What you have to do:
Convert the stretch of material below, from the line containing "The height and" through the line containing "Expand the Data integration menu chevron", into a numbered list with blank lines omitted. Leave the pictures out of your answer.

Input for this task:
────────────────

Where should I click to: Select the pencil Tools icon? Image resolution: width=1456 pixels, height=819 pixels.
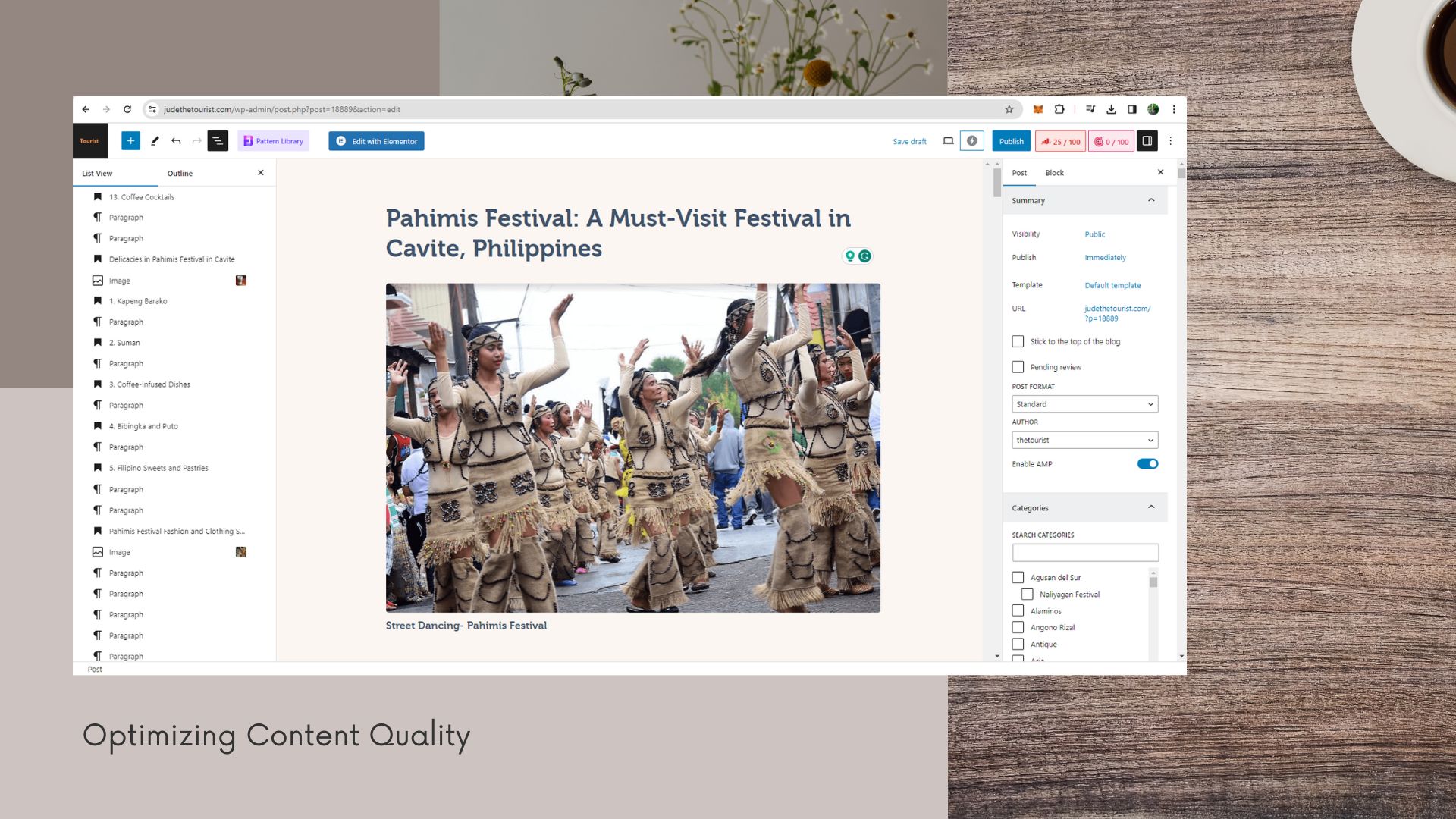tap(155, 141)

────────────────

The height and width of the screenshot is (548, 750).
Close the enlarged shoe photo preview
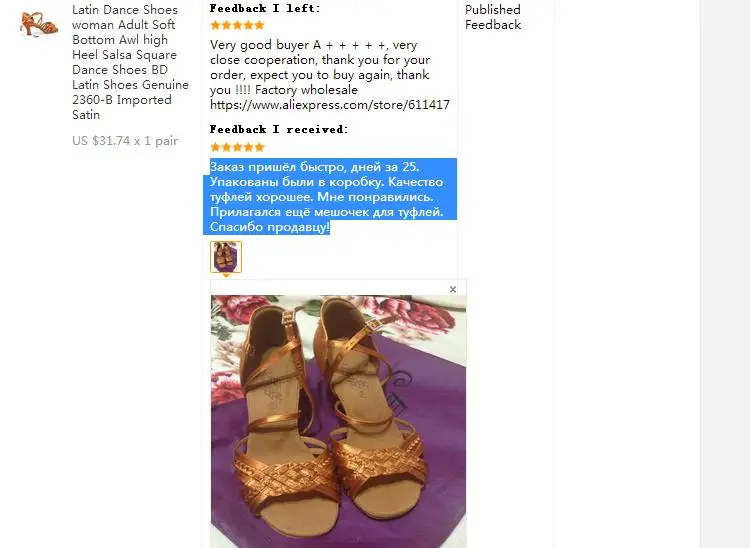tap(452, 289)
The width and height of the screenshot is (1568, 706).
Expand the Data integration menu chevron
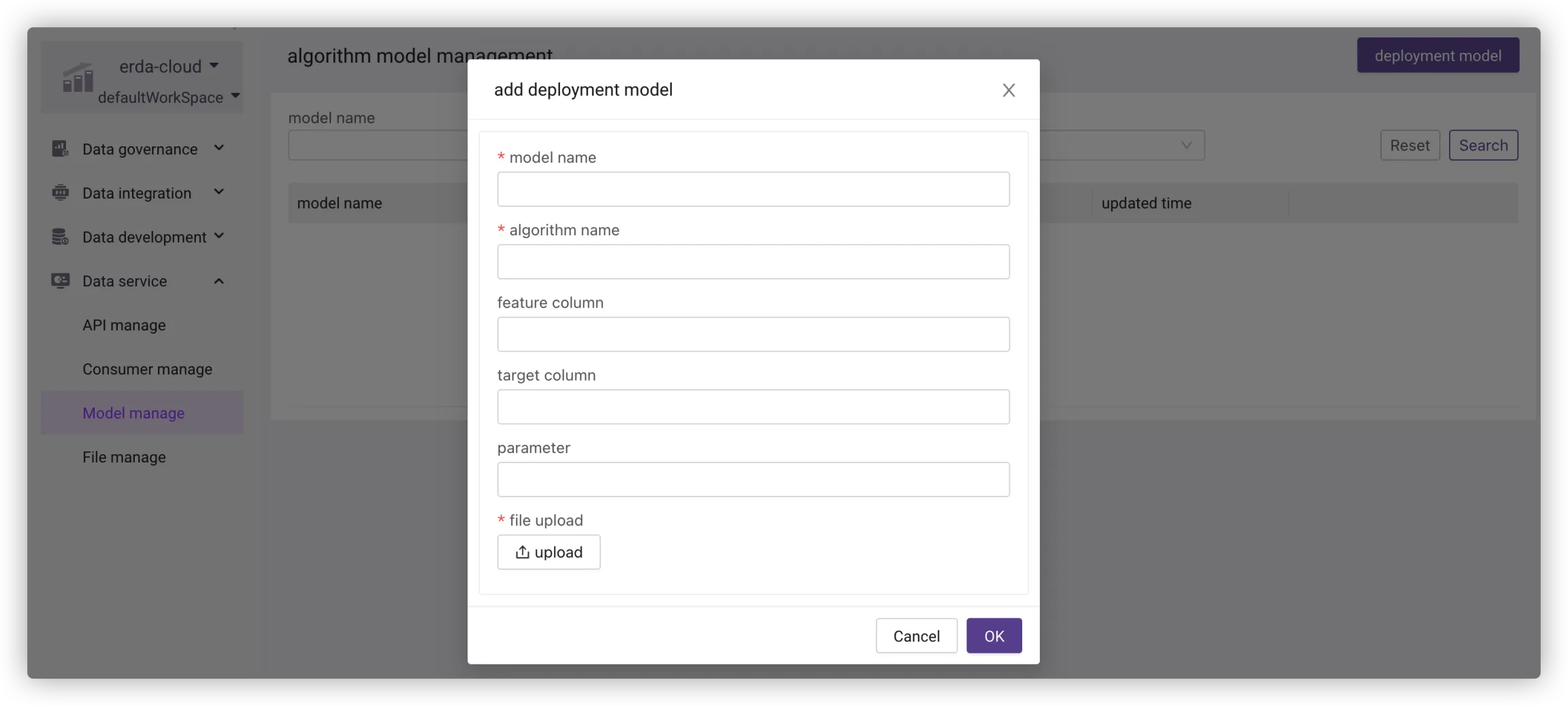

────────────────

Complete output:
1. The height and width of the screenshot is (548, 750).
2. Close the enlarged shoe photo preview
3. tap(452, 289)
4. The width and height of the screenshot is (1568, 706).
5. Expand the Data integration menu chevron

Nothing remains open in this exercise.